> What is expected:
Could you give the records again, from the line with "You are a GUI" to the line with "pyautogui.click(x=114, y=60)", with "chats" changed to "messages" and everything else left as is?

> Material for the task:
^^^^^^^^

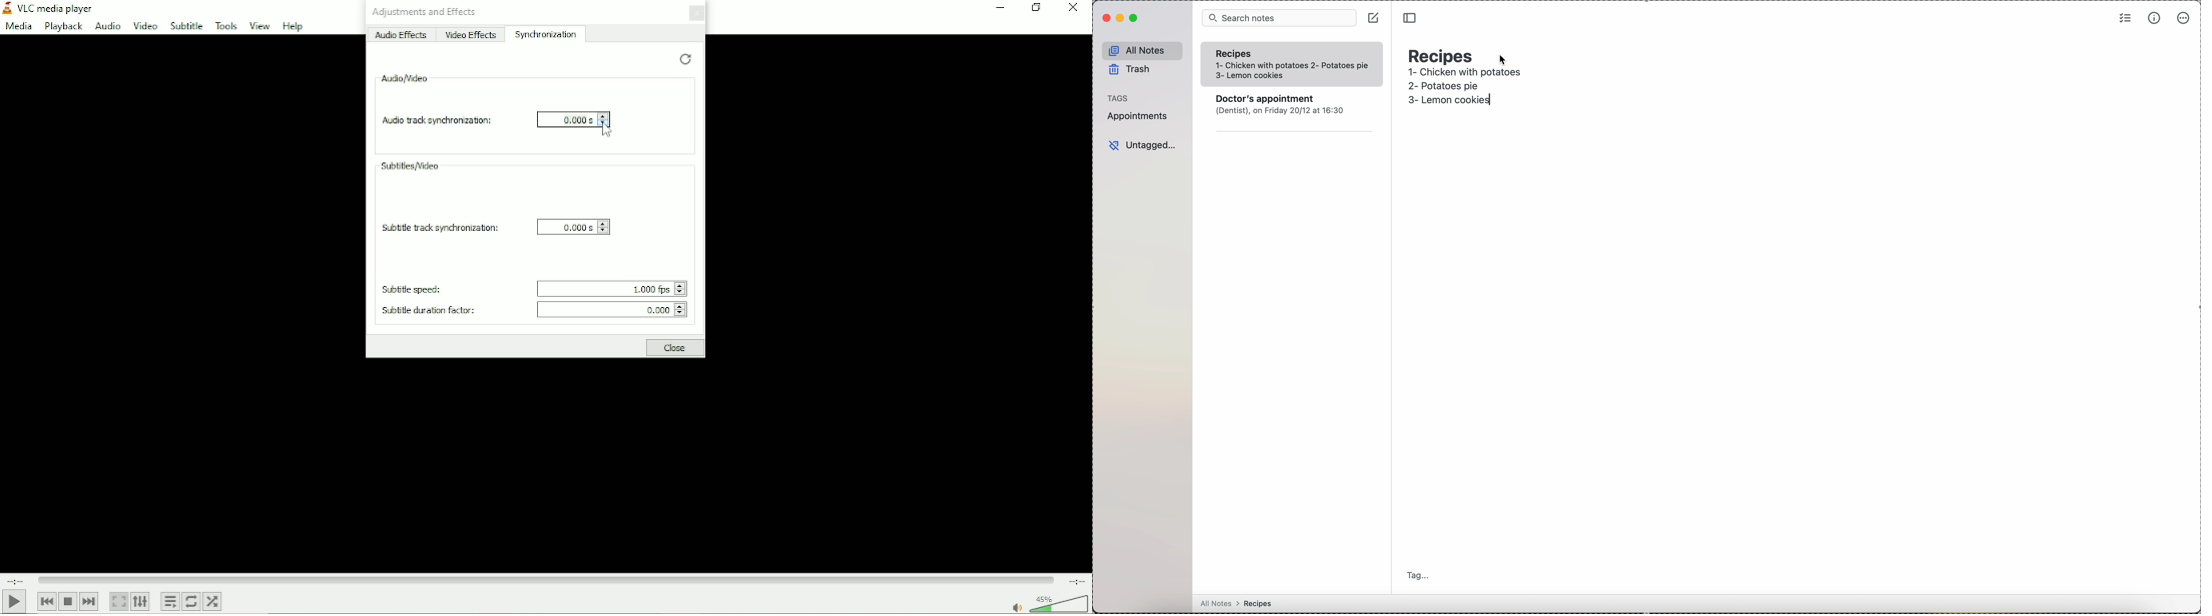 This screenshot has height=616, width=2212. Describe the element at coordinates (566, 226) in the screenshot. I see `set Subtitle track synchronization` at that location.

^^^^^^^^

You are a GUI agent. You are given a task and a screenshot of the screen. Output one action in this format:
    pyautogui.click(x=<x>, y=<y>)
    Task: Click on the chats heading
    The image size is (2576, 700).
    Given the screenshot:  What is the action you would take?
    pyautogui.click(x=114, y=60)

^^^^^^^^

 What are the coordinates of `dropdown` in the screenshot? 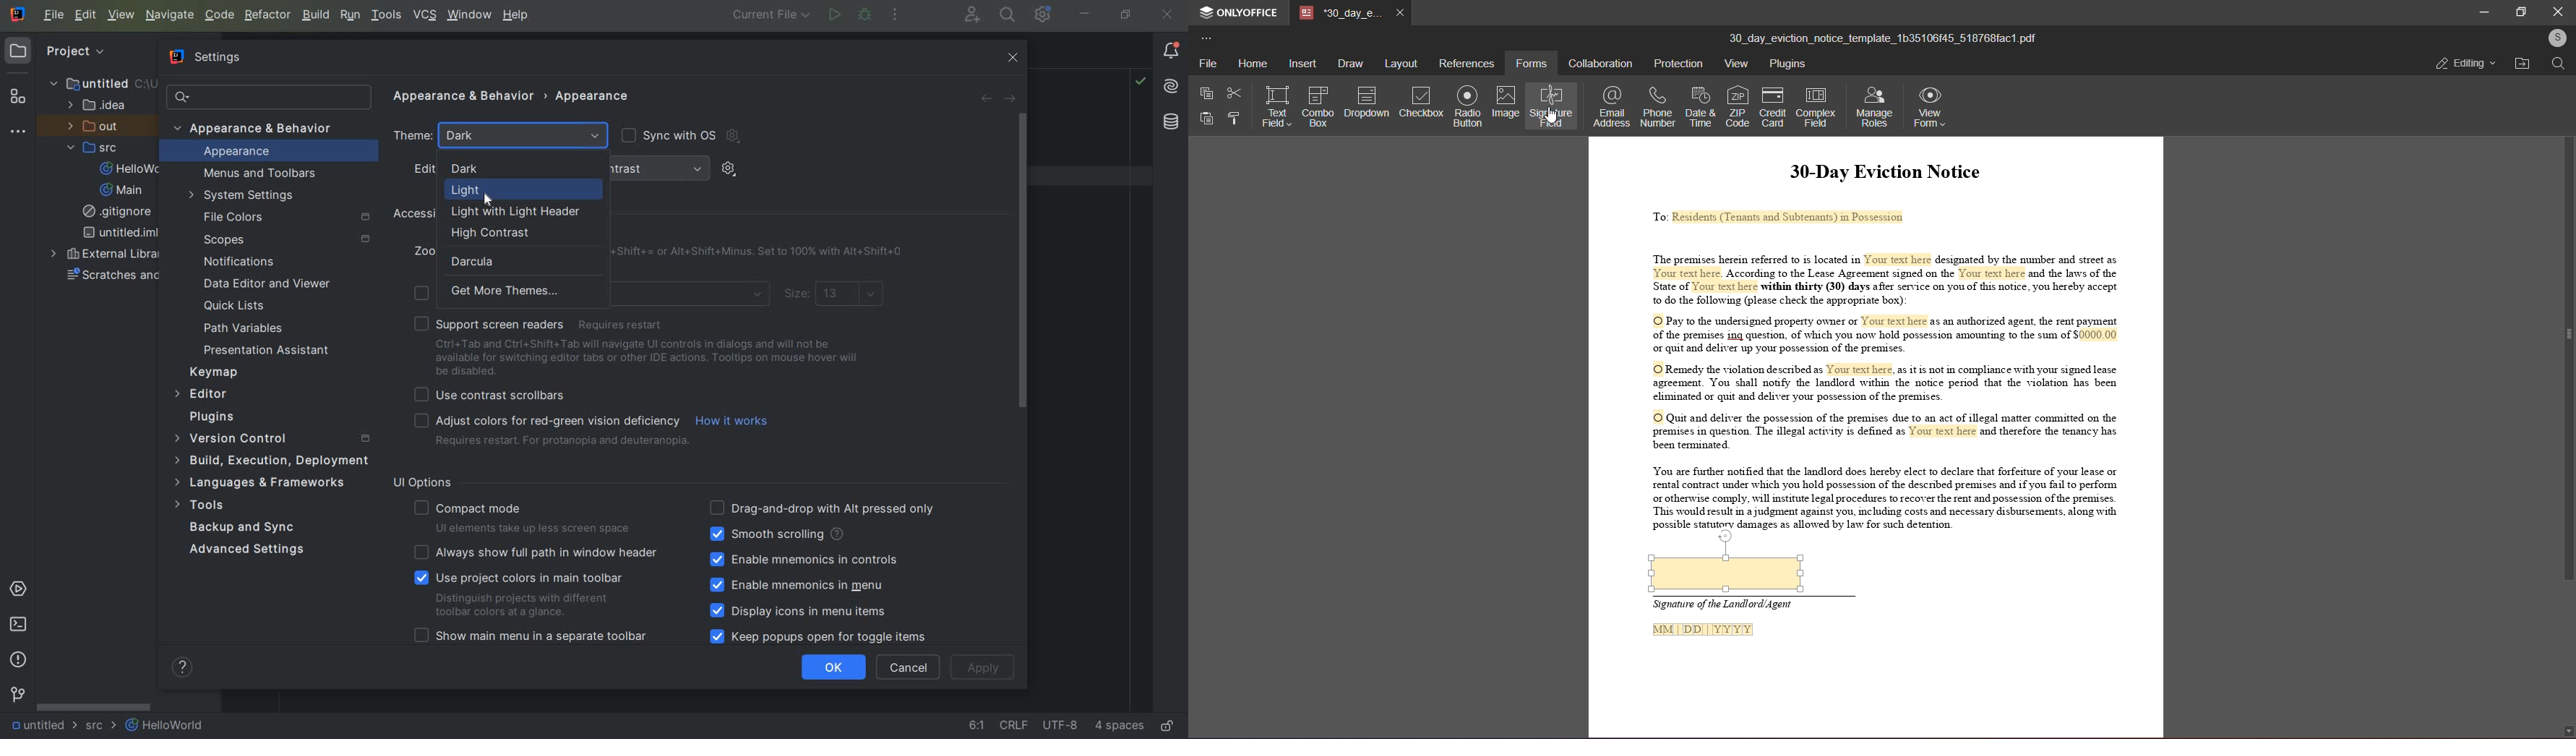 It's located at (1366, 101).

^^^^^^^^

> Result for this task:
You are a GUI agent. You are given a task and a screenshot of the screen. Output one action in this format:
    pyautogui.click(x=<x>, y=<y>)
    Task: Click on the messages heading
    The image size is (2576, 700).
    Given the screenshot:  What is the action you would take?
    pyautogui.click(x=114, y=60)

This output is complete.